理解了协程之后,我们来看看一个生产者消费者的例子(来自廖雪峰官方网站的协程例子):
传统的生产者-消费者模型是一个线程写消息,一个线程取消息,通过锁机制控制队列和等待。
改用协程:
import time
def consumer():
r = ''
while True:
n = yield r
if not n:
return
print('[CONSUMER] Consuming %s...' % n)
time.sleep(1)
r = '200 OK'
def produce(c):
c.next()
n = 0
while n < 5:
n = n + 1
print('[PRODUCER] Producing %s...' % n)
r = c.send(n) # 通知迭代器返回下一个
print('[PRODUCER] Consumer return: %s' % r)
c.close()
if __name__=='__main__':
c = consumer()
produce(c)
执行结果:
[PRODUCER] Producing 1...
[CONSUMER] Consuming 1...
[PRODUCER] Consumer return: 200 OK
[PRODUCER] Producing 2...
[CONSUMER] Consuming 2...
[PRODUCER] Consumer return: 200 OK
[PRODUCER] Producing 3...
[CONSUMER] Consuming 3...
[PRODUCER] Consumer return: 200 OK
[PRODUCER] Producing 4...
[CONSUMER] Consuming 4...
[PRODUCER] Consumer return: 200 OK
[PRODUCER] Producing 5...
[CONSUMER] Consuming 5...
[PRODUCER] Consumer return: 200 OK
注意到consumer函数是一个generator(生成器),把一个consumer传入produce后:
- 首先调用c.next()启动生成器;
- 然后,一旦生产了东西,通过c.send(n)切换到consumer执行;
- consumer通过yield拿到消息,处理,又通过yield把结果传回;
- produce拿到consumer处理的结果,继续生产下一条消息;
- produce决定不生产了,通过c.close()关闭consumer,整个过程结束。
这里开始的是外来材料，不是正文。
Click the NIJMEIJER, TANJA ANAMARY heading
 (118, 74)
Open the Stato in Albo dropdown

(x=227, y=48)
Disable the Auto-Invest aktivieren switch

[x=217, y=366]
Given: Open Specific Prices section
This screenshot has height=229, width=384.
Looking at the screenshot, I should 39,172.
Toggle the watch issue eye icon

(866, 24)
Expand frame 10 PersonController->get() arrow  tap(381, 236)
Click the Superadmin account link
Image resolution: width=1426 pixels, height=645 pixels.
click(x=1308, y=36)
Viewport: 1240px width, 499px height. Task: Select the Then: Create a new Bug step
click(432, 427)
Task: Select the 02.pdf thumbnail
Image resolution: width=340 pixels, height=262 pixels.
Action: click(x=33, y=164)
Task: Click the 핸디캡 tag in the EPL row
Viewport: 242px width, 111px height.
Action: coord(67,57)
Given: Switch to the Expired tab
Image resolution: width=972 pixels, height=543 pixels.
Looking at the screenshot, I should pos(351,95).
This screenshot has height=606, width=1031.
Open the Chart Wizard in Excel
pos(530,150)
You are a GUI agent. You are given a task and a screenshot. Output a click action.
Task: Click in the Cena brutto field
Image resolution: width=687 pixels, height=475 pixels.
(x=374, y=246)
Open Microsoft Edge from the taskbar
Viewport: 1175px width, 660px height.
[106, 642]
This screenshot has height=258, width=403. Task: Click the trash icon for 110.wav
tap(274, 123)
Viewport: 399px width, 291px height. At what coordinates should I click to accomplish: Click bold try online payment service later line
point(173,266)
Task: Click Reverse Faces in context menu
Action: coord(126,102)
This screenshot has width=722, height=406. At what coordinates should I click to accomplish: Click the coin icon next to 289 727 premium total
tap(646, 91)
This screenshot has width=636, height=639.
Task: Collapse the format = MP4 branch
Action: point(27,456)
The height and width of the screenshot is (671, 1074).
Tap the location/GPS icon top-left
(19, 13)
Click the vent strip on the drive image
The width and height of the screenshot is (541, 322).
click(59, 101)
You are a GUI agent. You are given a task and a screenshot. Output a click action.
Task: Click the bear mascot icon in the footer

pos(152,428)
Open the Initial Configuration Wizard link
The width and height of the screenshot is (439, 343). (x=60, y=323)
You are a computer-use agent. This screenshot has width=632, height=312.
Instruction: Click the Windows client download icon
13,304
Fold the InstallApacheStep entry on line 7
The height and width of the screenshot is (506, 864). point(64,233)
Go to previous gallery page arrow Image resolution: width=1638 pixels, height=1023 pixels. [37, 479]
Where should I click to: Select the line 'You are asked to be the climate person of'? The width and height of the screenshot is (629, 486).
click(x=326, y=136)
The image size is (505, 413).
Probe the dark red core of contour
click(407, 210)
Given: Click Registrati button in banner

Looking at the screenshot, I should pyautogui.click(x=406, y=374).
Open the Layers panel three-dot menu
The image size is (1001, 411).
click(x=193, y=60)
整个流程无锁,由一个线程执行,produce和consumer协作完成任务,所以称为“协程”,而非线程的抢占式多任务。
所以,通过使用yield生成的迭代器,是实现协程的一种方式。
而在go语言里面,goroutine
是协程的另外一种方式。
所以使用yield实现协程比较难理解。如果将goroutine
比喻成已经成品的车,那么yield就相当于提供了车的零件,还需要自己去拼装实现。